Soon after the First and Second departed, the remaining 11 Federal regiments were sent to Camp Dennison near Cincinnati to be outfitted and trained. But before they could receive orders to take the field, Lincoln made a call for volunteers to sign-up for three years, which the majority of these men did. The Seventh Ohio Volunteer Infantry, which included a Youngstown militia unit known as the “Union Guards,” was among these first Federal regiments.
According to Buckingham, “the other nine regiments . . . retained in the service to the State, were promptly clothed and armed, and about the 20th of May—a little more than one month after the fall of Sumter—were pouring into Western Virginia.” James M. Nash of Youngstown, a typesetter before the war, enlisted as a private in the “Mahoning Rifles,” which was mustered-in to State service as Company B, Nineteenth Ohio Volunteer Militia. When his three-month term of service expired, Nash re-enlisted for three years and by 1865 had risen to the rank of Colonel.
Upon securing permission from the War Department to raise additional regiments, Governor Dennison ordered the 4,000 men held in reserve to report to Camp Chase in Columbus. These became the Twenty-third, Twenty-fourth, Twenty-fifth and Twenty-sixth Ohio Volunteer Infantry regiments. Poland, Ohio, boys formed the “Poland Guards” and signed up for the war on the porch of the Sparrow Tavern, which stands to this day. They became Company E of the Twenty-third Ohio Volunteer Infantry and counted among their number an 18-year-old school teacher who would become the 25th president of the United States, William McKinley. The “Carroll Guards,” named for then-mayor of Youngstown Reuben Carroll, became Company G of the Twenty-sixth.

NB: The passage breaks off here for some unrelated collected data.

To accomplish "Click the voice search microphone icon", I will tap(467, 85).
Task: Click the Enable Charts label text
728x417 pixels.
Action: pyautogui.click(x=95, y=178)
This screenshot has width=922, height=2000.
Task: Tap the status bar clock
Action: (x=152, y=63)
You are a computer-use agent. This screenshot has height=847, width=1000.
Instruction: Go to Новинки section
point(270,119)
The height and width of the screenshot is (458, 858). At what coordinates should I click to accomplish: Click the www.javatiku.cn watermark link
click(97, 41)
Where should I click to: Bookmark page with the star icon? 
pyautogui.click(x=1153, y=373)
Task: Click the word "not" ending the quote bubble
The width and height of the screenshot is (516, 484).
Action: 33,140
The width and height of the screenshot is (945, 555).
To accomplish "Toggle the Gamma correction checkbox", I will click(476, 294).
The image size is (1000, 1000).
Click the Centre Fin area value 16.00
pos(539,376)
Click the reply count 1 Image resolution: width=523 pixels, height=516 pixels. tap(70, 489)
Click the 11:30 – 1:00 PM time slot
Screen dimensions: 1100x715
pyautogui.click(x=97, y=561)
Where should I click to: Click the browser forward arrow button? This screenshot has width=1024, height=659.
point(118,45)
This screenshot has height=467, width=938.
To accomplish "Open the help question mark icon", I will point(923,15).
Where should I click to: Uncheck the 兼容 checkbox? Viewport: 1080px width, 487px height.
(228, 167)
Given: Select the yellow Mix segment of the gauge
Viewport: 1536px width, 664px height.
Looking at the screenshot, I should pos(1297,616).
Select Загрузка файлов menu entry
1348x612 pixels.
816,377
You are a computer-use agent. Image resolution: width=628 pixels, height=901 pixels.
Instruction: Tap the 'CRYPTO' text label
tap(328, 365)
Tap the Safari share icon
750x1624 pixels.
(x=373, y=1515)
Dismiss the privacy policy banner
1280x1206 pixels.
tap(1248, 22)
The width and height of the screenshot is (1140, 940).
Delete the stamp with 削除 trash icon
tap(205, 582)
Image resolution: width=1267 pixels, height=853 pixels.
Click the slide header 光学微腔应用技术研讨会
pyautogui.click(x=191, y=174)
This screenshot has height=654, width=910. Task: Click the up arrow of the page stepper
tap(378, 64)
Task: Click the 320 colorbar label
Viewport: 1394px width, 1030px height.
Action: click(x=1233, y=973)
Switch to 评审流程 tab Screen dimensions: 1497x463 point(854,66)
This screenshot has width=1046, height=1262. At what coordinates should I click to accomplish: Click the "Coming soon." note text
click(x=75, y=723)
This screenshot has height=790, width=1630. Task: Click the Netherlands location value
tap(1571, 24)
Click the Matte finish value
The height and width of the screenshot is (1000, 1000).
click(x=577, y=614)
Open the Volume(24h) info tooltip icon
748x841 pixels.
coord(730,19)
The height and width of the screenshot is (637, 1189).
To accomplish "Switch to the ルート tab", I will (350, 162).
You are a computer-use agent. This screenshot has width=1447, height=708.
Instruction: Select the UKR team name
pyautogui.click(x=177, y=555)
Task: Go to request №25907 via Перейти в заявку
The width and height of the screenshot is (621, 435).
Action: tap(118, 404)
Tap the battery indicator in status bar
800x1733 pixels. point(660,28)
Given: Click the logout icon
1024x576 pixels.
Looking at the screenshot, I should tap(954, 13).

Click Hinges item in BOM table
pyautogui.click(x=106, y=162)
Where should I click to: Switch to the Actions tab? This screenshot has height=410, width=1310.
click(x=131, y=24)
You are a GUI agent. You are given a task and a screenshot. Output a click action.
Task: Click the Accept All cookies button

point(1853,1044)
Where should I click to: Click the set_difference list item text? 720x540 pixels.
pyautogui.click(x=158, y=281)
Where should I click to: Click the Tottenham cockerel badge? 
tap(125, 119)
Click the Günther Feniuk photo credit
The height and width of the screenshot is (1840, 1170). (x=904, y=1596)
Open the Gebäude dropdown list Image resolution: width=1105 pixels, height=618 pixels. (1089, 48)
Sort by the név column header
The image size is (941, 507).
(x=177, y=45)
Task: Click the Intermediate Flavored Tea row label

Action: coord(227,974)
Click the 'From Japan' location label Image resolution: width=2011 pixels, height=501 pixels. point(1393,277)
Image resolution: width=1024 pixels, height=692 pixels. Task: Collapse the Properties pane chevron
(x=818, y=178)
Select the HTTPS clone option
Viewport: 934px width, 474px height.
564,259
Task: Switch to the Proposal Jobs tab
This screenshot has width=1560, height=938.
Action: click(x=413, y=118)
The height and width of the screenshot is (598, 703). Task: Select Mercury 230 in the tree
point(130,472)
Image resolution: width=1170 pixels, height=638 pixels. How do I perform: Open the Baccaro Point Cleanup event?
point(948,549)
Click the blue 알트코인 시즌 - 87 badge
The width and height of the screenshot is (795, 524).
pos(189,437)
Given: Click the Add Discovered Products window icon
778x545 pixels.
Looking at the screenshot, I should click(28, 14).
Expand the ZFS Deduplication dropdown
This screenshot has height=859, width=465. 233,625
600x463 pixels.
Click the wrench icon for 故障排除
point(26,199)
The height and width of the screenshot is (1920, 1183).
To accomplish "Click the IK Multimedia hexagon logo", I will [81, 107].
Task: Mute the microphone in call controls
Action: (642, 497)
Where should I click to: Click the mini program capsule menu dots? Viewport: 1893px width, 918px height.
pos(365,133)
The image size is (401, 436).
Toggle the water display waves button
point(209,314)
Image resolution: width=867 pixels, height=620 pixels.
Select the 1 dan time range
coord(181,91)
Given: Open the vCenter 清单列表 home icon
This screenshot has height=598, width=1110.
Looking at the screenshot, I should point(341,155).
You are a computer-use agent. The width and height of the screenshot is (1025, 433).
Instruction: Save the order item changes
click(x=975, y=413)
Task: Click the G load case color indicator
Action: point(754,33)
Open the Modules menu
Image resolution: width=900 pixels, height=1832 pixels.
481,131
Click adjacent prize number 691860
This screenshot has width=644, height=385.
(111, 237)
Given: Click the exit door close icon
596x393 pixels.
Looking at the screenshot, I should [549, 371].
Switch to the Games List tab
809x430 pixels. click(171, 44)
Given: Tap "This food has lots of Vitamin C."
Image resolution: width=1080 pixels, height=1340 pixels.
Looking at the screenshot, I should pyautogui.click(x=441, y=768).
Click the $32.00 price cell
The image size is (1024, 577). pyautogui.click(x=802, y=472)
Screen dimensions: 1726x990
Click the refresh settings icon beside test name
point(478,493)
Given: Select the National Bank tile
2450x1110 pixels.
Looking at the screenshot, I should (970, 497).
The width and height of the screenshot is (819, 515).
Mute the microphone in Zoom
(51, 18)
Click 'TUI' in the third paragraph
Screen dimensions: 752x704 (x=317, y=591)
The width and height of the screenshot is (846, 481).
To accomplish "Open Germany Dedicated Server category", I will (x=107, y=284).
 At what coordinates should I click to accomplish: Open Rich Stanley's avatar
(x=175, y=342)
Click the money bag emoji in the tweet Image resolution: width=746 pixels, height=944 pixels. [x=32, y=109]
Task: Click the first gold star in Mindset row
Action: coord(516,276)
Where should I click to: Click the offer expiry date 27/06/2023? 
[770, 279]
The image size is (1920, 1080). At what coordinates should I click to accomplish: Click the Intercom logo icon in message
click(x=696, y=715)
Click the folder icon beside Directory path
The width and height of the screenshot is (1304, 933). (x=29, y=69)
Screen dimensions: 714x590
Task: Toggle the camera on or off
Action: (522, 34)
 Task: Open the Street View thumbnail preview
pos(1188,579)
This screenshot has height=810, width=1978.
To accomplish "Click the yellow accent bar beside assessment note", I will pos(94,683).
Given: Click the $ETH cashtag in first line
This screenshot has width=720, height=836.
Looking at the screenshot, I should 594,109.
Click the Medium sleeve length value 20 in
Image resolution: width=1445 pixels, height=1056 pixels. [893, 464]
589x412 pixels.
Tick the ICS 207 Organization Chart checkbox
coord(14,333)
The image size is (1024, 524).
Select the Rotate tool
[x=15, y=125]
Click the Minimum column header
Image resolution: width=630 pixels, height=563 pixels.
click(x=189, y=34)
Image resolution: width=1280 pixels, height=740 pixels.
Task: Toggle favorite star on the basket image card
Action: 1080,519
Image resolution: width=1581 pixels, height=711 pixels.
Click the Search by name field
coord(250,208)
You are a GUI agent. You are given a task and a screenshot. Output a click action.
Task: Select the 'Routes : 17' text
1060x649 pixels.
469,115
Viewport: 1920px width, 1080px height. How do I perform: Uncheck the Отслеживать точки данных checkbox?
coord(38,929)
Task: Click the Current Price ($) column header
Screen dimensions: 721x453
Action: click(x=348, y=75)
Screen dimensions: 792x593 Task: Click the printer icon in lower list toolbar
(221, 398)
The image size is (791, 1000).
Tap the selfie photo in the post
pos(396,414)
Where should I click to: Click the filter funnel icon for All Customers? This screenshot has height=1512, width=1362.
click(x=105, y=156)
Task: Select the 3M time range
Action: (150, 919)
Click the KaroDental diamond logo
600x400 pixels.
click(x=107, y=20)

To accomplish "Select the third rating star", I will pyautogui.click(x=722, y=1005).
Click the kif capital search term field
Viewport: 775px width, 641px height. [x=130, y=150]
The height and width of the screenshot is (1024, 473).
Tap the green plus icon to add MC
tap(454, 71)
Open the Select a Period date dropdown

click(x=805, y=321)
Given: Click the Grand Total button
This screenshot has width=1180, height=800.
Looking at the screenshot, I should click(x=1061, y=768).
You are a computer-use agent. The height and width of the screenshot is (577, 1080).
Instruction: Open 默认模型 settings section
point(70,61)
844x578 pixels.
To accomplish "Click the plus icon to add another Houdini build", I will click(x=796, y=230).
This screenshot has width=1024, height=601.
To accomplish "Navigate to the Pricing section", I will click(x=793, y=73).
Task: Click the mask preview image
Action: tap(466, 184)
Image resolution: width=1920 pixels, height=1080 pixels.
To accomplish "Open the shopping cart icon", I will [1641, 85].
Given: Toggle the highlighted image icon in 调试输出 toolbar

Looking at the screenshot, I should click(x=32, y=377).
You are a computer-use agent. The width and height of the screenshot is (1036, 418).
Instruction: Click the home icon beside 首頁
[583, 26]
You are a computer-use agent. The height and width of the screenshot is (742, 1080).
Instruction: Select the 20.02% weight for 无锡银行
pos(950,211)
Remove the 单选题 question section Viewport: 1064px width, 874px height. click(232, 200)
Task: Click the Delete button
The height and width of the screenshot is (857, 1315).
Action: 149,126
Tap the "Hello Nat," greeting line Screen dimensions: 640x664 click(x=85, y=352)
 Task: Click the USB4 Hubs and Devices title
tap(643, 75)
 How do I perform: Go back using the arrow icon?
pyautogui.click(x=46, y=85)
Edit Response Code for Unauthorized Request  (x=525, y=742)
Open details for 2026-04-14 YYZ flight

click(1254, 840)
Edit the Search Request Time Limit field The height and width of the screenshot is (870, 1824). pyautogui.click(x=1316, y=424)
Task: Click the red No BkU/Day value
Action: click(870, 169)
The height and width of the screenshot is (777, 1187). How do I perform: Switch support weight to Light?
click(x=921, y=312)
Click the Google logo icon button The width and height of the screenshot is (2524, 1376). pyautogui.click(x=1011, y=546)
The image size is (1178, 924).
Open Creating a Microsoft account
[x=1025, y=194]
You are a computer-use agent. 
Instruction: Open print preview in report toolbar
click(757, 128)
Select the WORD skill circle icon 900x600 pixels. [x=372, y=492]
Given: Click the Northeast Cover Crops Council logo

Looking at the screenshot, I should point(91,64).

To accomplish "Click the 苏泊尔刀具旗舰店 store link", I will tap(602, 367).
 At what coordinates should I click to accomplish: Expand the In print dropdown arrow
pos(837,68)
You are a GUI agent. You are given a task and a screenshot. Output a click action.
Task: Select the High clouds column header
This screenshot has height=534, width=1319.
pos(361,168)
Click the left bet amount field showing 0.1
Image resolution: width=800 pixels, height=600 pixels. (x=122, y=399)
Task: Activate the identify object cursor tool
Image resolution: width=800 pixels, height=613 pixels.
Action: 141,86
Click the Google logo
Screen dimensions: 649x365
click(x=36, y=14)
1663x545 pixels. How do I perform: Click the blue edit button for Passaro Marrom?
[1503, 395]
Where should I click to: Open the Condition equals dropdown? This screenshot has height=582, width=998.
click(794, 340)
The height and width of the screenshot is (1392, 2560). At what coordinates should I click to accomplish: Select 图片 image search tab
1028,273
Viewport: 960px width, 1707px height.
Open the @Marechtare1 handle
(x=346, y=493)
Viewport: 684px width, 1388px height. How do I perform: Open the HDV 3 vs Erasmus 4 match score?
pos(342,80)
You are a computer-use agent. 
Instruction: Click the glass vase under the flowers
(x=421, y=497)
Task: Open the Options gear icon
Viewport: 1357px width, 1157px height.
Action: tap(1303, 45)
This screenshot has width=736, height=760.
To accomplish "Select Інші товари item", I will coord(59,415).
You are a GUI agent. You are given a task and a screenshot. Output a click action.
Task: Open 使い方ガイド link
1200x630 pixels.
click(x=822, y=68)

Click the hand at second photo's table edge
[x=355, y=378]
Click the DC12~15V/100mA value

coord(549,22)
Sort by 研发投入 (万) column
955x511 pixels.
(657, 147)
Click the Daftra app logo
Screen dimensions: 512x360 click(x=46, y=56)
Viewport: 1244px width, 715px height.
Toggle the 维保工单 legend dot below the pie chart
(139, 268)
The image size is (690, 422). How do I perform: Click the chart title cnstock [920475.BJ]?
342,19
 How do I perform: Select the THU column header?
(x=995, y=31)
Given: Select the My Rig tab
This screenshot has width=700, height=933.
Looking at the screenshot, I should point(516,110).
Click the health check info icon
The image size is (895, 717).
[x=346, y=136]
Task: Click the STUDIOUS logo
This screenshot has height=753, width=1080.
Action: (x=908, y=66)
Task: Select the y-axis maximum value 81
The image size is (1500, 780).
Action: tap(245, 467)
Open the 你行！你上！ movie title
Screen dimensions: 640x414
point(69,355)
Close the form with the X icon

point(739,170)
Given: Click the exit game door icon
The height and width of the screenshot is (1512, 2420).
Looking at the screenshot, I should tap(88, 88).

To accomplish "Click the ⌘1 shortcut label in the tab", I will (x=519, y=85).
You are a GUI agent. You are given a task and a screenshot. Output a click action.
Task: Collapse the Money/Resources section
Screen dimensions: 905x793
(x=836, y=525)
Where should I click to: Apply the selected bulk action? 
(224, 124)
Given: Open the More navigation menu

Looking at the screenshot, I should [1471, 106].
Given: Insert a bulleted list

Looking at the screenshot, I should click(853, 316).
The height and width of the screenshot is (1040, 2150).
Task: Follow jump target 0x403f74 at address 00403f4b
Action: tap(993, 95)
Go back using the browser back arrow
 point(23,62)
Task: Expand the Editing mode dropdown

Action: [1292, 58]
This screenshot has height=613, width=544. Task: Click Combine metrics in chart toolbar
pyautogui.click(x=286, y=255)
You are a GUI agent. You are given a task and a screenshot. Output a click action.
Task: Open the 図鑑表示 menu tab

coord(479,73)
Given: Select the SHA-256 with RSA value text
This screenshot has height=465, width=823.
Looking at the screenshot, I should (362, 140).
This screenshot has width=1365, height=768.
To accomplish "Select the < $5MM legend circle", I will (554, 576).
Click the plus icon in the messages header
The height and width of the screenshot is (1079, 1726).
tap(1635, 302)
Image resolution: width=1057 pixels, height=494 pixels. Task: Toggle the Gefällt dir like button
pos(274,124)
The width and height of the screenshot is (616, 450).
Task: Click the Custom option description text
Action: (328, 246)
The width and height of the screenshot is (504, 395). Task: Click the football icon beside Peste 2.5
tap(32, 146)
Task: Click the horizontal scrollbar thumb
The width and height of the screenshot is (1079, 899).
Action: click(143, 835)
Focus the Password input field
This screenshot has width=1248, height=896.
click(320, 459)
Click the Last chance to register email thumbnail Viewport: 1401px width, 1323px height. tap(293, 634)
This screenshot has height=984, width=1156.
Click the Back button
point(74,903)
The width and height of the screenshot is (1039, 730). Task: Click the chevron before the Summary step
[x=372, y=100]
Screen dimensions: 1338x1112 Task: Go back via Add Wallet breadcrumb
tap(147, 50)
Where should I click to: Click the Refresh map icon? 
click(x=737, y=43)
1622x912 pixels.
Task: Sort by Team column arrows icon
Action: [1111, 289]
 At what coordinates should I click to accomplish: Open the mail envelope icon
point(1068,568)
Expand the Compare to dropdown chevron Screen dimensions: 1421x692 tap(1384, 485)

Along with the 11 Federal regiments at Camp Dennison, these men, on August 1st, 1861, joined the Nineteenth Ohio and the other state-sponsored units (and a number of Indiana regiments) then fighting in the mountains of Western Virginia. Union successes there led to the formation of the new state of West Virginia in June of 1863.
Over the course of the Civil War, Ohio supplied more than 310,000 men in 230 regiments of infantry and cavalry and 26 independent batteries of artillery; no state, in proportion to its population, provided more soldiers for the Union army. More than 11,500 of them were killed on the battlefield or died of their wounds and another 21,000 succumbed to disease, the most effective killer of the war. The hundreds of Civil War monuments standing in town squares and cemeteries across the Buckeye State set in stone the record of their sacrifices.